In their final judgment of divorce, the trial court ordered the former husband to maintain life insurance policies which totaled $7 million in benefits. He was ordered to designate the former wife as the beneficiary of half of these policies until the parties’ child turned 18. The parties’ child was 16 at the time this judgment was entered. The court also awarded the former wife the college savings plan established for their minor child. She testified she was the only one to contribute to it, and that she had taken $60,000 from it to pay for the child’s private schooling. The former husband proposed that the funds from the account be applied toward marital debts. The court found the former husband would not act in the best interest of the child and awarded this account to the former wife in equitable distribution as the sole trustee of the account. The former husband appealed both issues.

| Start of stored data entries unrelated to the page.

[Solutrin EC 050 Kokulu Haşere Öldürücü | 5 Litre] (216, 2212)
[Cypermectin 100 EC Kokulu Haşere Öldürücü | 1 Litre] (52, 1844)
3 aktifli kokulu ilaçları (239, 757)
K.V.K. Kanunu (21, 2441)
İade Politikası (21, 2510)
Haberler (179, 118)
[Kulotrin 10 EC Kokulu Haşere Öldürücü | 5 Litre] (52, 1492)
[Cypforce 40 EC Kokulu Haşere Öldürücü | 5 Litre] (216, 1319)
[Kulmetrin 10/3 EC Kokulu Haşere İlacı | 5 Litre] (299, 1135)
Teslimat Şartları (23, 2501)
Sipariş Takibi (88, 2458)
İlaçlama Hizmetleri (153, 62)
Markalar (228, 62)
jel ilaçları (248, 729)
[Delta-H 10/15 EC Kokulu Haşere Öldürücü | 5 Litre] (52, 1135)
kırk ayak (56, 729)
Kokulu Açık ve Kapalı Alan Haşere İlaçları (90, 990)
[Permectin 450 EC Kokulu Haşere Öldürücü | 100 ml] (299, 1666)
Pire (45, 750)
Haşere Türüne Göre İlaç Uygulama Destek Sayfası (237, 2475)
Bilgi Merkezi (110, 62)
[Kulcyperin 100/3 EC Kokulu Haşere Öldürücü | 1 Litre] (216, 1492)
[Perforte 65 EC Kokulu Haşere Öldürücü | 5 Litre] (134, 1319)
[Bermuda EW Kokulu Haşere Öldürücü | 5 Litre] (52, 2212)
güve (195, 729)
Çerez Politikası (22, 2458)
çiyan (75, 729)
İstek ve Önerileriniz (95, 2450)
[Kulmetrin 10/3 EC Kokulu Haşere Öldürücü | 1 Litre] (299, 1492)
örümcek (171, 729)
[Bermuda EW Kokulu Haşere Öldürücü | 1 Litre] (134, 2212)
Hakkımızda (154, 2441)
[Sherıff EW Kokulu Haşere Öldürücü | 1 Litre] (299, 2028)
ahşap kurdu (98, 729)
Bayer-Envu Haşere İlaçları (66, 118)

As to life insurance, the appellate court agreed with the former husband that it was improperly awarded, especially where the potential payout to the former wife of $3.5 million far exceeded any support obligation the former husband had remaining in the two years left before the child turned 18. The court held “As the Husband argues, the trial court did not make any specific findings as to the availability and cost of the policies, the impact of such cost on the Husband’s finances, or the circumstances requiring security for the Husband’s financial obligations under the final judgment. At the time of the judgment, the parties’ son was about two years away from turning eighteen. The death benefit on the policies far exceeded the Husband’s mandatory financial obligations to his son. We therefore reverse and remand for the trial court to make the requisite findings regarding the Husband’s life insurance obligation.”
Turning to the college savings plan, the court held there was no abuse of discretion in awarding the account to the former wife. The court held “In the context of the parties’ financial situation, the trial court did not abuse its discretion in designating the Wife as the ‘sole trustee’ of the child’s college savings accounts. There was evidence to support the conclusion that the Wife was most likely to manage the funds in the best interest of the child. To the extent that the judgment’s trustee designation amounted to an ‘unequal distribution’ of marital assets, there was sufficient justification for it, as insuring the child’s educational future, in light of the child’s particular needs, did ‘equity and justice between the parties’ § 61.075(1)(j), Fla. Stat. (2020). The trial court did not abuse its discretion on this issue.”